Une autre fois, le général Rafarahimanisa, XII honneurs, conduit une expédition armée forte de cinq mille hommes en route pour Vangaindrano. Les troupes s'arrêtent au campement installé près de la colline d'Ambondrombe. Comme à leur habitude dans ces occasions, les esprits sont en liesse pour marquer leur joie de voir l'armée royale. Curieux, Rafaralahimanisa interroge également la population locale sur « ce qui se passe à Ambondrombe ». À quoi les habitants répondent: « Ils agissent ainsi, car ils sont heureux parce que le royaume va s'agrandir. »
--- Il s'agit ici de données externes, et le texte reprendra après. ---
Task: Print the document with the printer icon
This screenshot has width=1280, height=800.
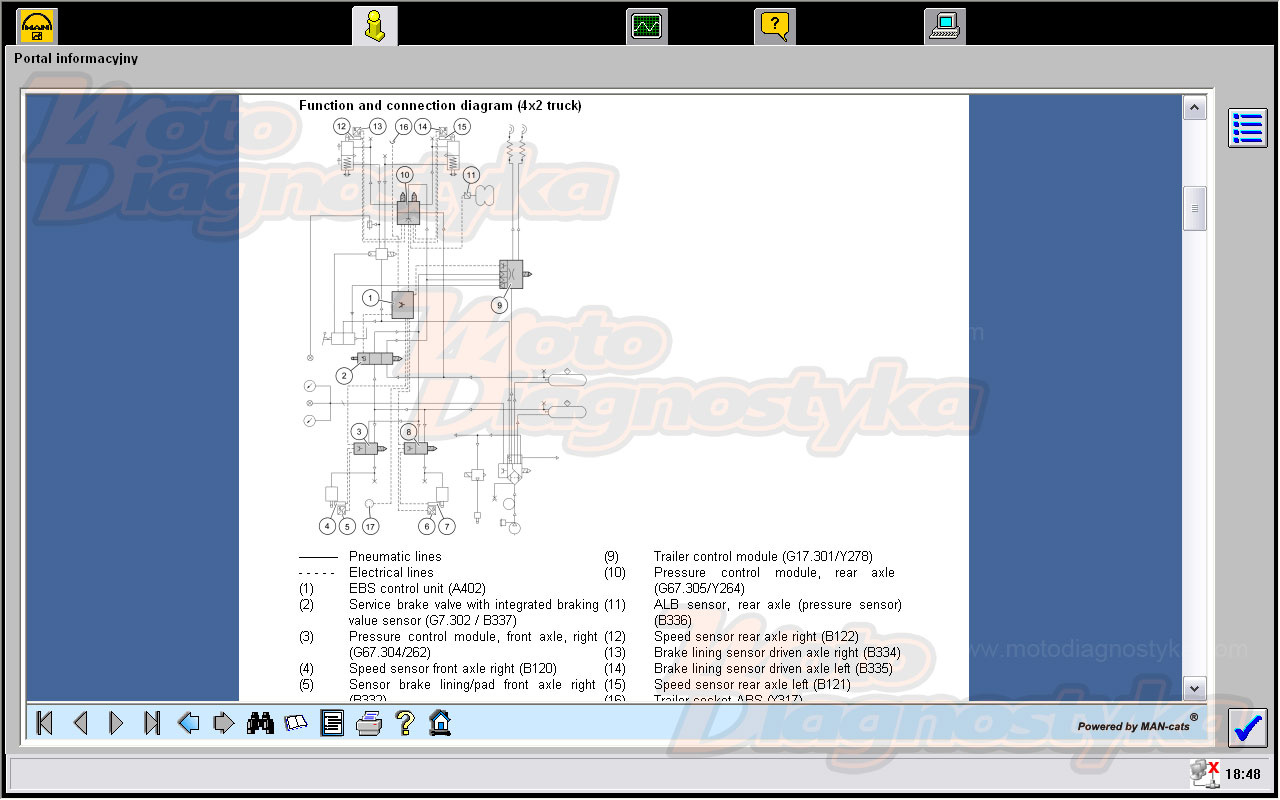Action: [x=369, y=722]
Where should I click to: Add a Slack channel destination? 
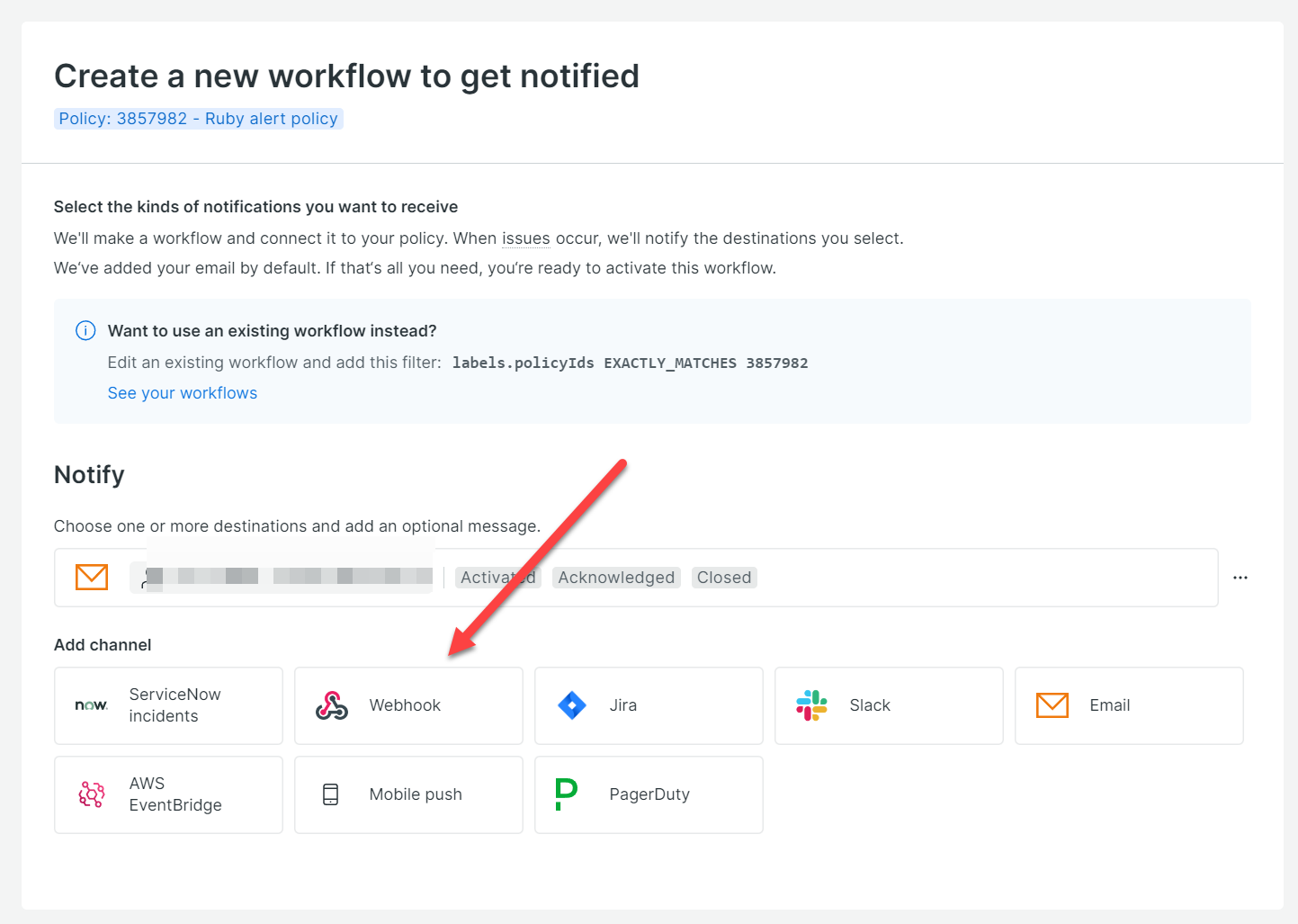888,705
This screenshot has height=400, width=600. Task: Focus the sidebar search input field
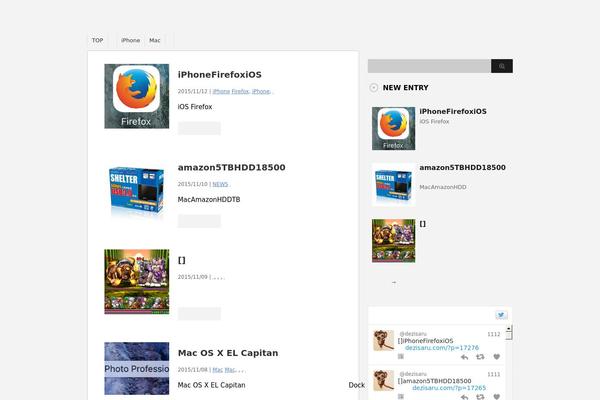pos(429,66)
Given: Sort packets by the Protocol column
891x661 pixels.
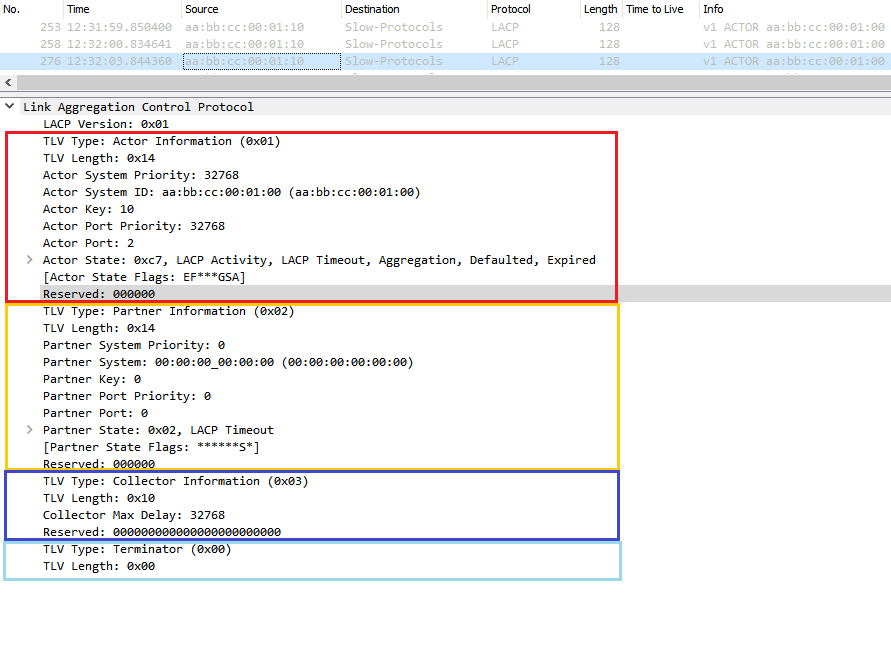Looking at the screenshot, I should click(x=512, y=9).
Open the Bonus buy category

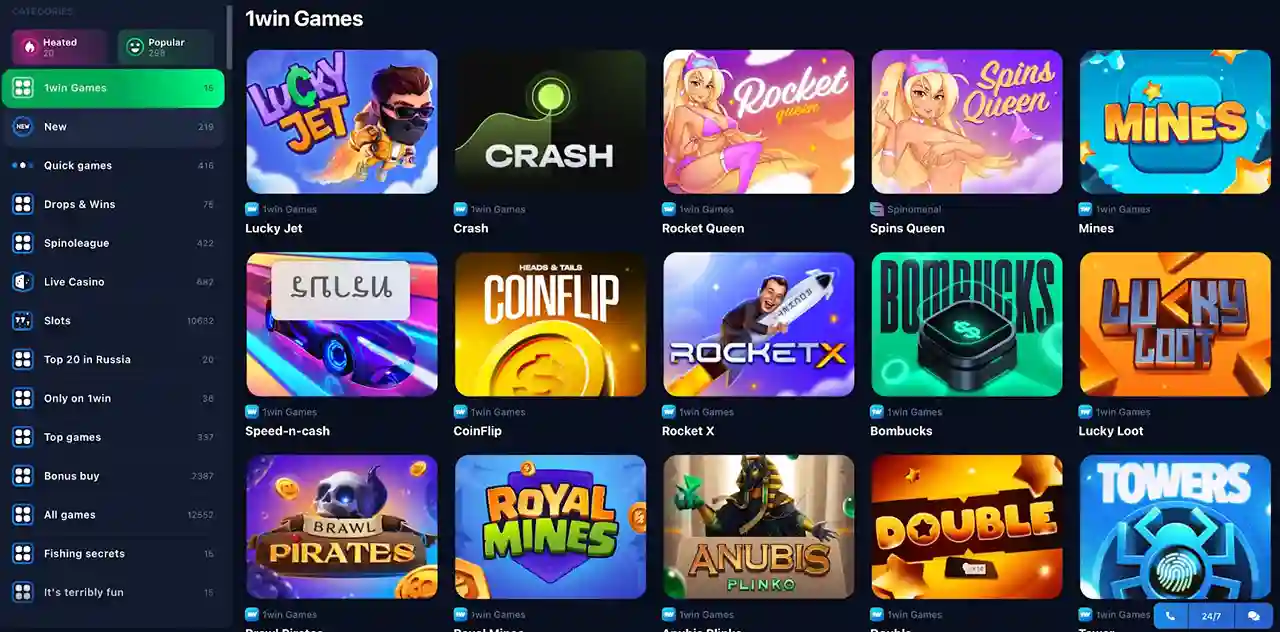coord(113,476)
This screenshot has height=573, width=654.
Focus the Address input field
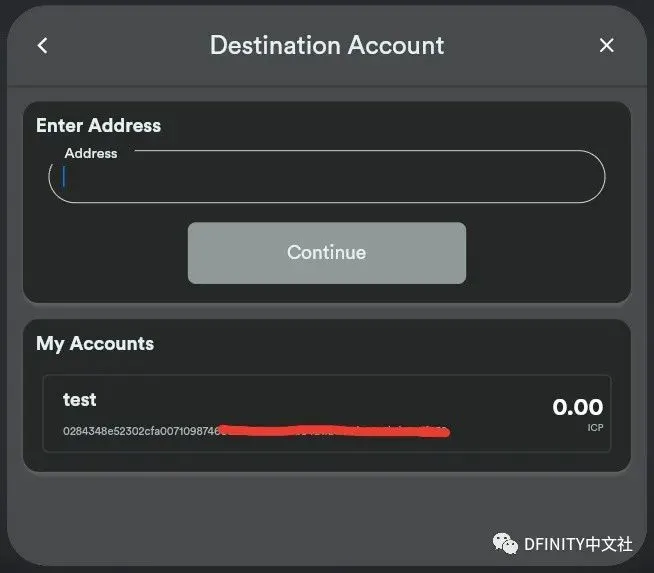point(327,177)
Ils demandent au général d'offrir en sacrifice un boeuf rituel volavita avant de poursuivre sa route. Ce qui est fait. Et son expédition est un véritable triomphe: plusieurs régions sont conquises et pacifiées, les butins sont très importants dont seize mille esclaves. Au retour, les troupes de Rafaralahimanisa campent à nouveau près d'Ambondrombe. Elles entendent encore les coups de canon et de fusils, les bruits de fête qui marquent l'immense joie des esprits après la victoire de l'armée royale. La tradition raconte également que les esprits de certaines personnes gravement malades et, sans doute, dans un état comateux, « voyagent » jusqu'à Ambondrombe, tandis que leurs corps gisent inertes sur leurs lits.

Quand ils arrivent devant le grand portail du « village merveilleux », ils demandent au garde où résident leurs proches décédés. « Nobles ou roturiers? » est la question qui leur est posée. Les « voyageurs » répondent tout en précisant le territoire, dont ils sont issus. Dès qu'ils rencontrent leurs proches décédés, ceux-ci les renvoient immédiatement chez les vivants, « car si les autres vous voient, ils vous retiendront ». C'est-à-dire qu'ils mourront prématurément, « avant leur jour ». En attendant leur départ, leurs parents décédés les cachent « sur le feu » pour que leurs corps ne refroidissent pas.

Cependant, comme leur arrivée n'est pas passée inaperçue, les « voisins » arrivent un par un s'enquérir de leurs nouvelles. Mais leurs proches affirment qu'ils sont déjà repartis. Pour les renvoyer- parce que les malades s'entêtent à rester-, leurs proches doivent les traîner « sur la voie qui mène au sud du Rova ». De là, ils traversent « l'eau froide » avant de pouvoir, de leur propre gré, réintégrer leurs corps. Ils reprennent conscience et racontent leur pérégrination au pays des esprits, dans le monde d'Ambondrombe.